Let’s Visit Our Past – Samia

AS PART of the celebration of its 65th Anniversary, the Convention’s People’s Party (CPP) is calling on Ghanaians to as a matter of urgency visit the past which to them can help in the socio – economic development of the country.

According to them, the Senchi Consensus (SC) does not relate to the economic development of the country, adding that the SC failed to explain solutions that should be guided by the development policy of the National Democratic Congress (NDC) government which includes past policies.

Speaking at a press conference to present their position on the SC that was developed at the National Economic Forum (NEF) which was aimed at addressing the current economic and financial difficulties of the nation, the chairperson and leader of CPP, Samia Yaba Nkrumah has stated that the NEF and SC were an implicit admission of the failure of the development policy the NDC government expounded in its electoral manifesto.

She questioned the basis of the SC and pointed out that any scientific approach to the solution of the current prices should take into account the economic development history of the nation for an examination of past development polices and their respective achievements.

Miss Nkrumah said “the development policies of past regimes were characterized by a betrayal of responsibility for colonial freedom and loss of national sovereignty for an independent determination and pursuit of our development aspirations.

“The SC showed a deceptive and feeble commitment to a transformation of the structure of the economy which is rooted in the development policy framework of neo- liberalism and was therefore anti- people, anti- poor and definitely not in the interest of the nation.”

According to her, CPP government of the first republic covered every area of human need “from atomic reaction to rattan production.”

She said these investments in food security export and import substitution manufacturing in diversification of the agricultural export commodity sector were guided by the Nkrumahist Development policy guideline of reconstruction of the colonial economy that it inherited.

On his part, the head of CPP Shadow cabinet, Prof.
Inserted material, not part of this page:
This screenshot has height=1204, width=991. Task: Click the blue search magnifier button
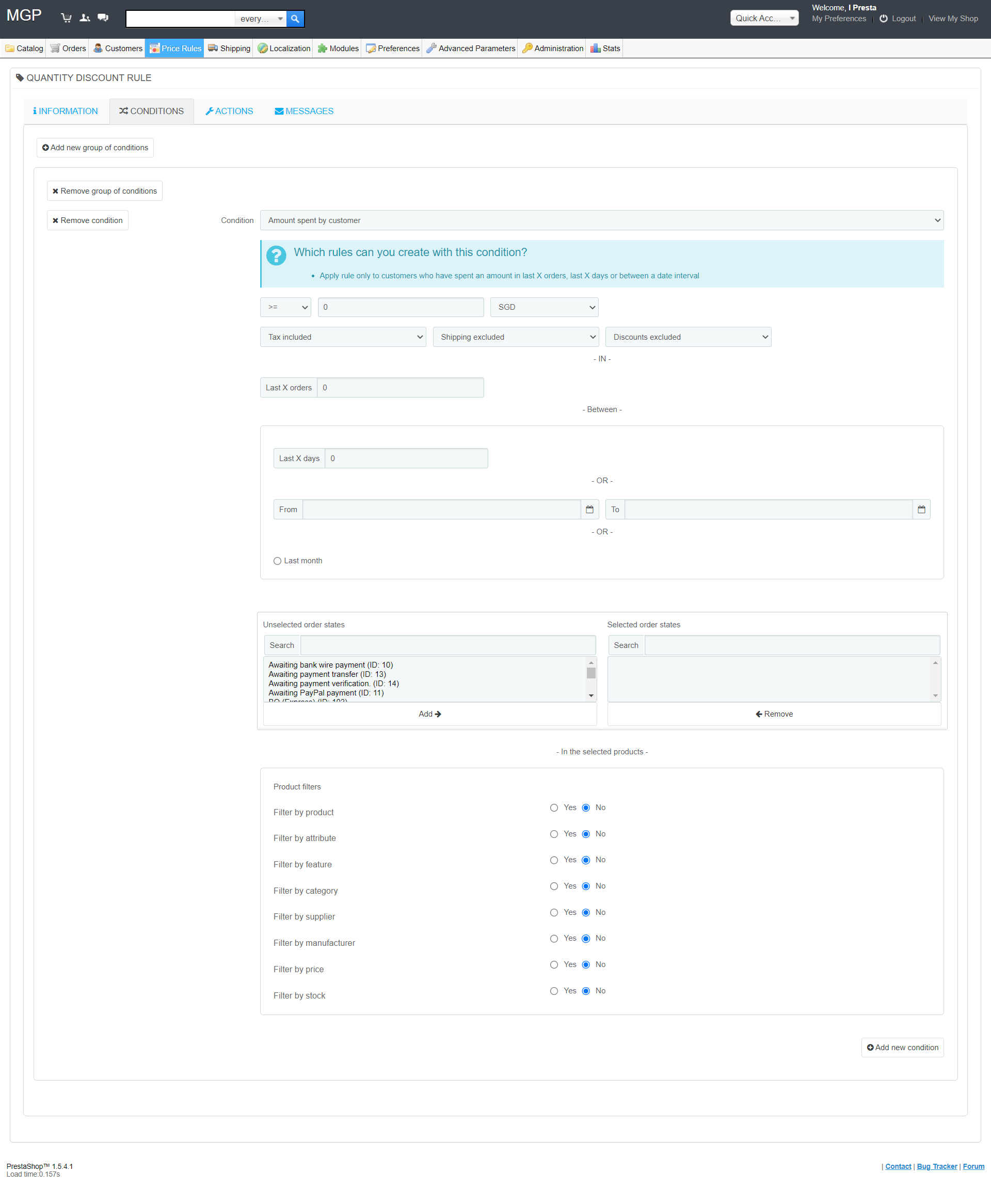(x=295, y=19)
Agyemang Badu Akosa indicated that leadership since 1992 has not been bold enough to work for the country, adding that over 80 per cent of people in the country are poor, but still prefer to vote NDC and New Patriotic Party into power.
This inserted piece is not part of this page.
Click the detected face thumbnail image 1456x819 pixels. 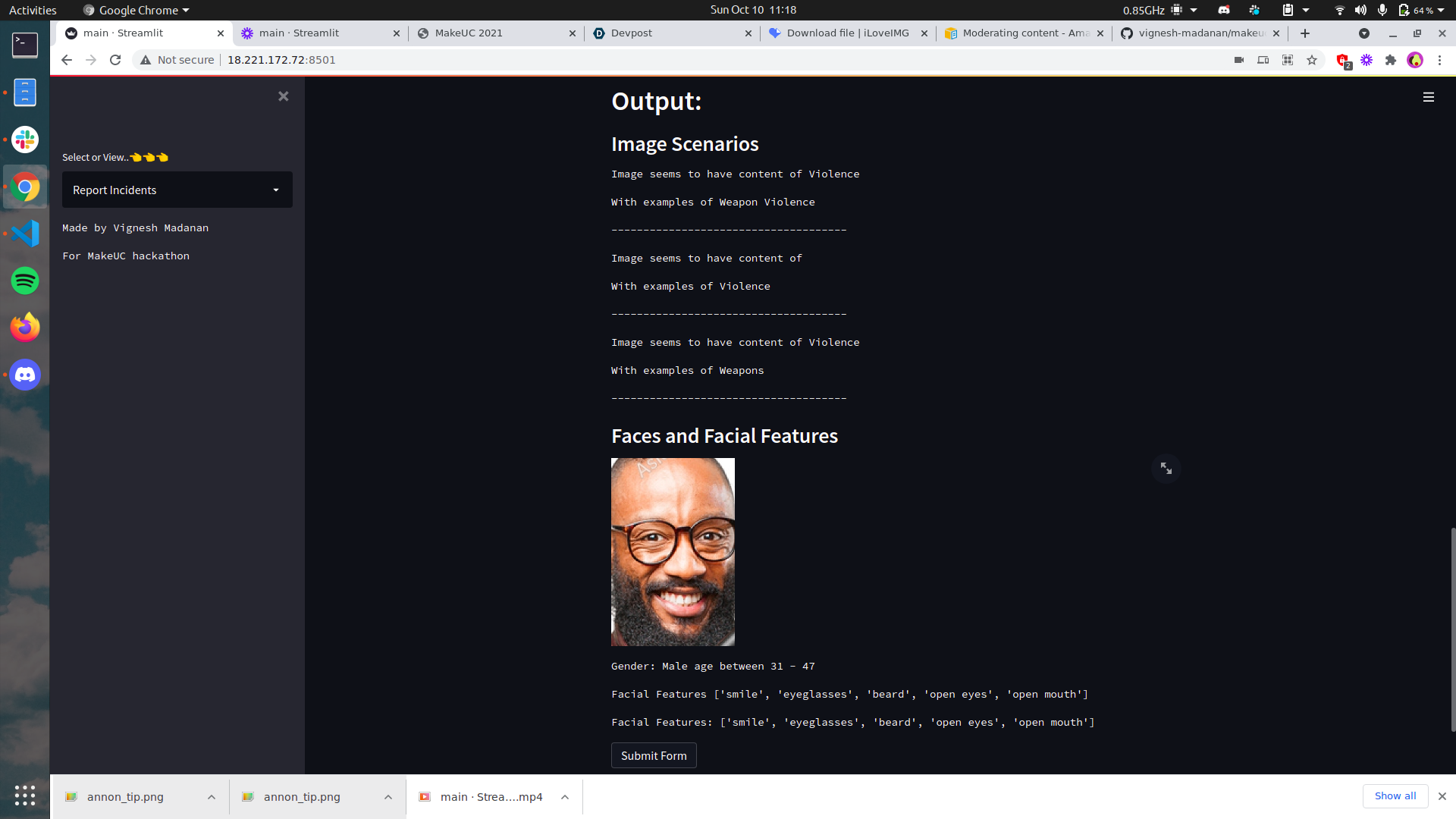pyautogui.click(x=673, y=552)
He noted that the CPP gave opportunity to people to go to school, but it is not the same now.

“If you are elected to office as a government official, you do not turn back to milk the country and so if you want to change your destiny, change your mind to CPP,” he charged.

Prof Akosa further warned Ghanaians to not to allow themselves to be used because the political class do not seek the welfare of the people, but rather look after themselves, adding that blacks should be given the maximum respect.

The party, therefore, advanced a list of development policy alternatives to the SC for the growth of the economy that included a review of the policies of trade liberalization, exchange rate, fiscal and monetary policy exchange and interest rates and a proactive role for the central bank in development.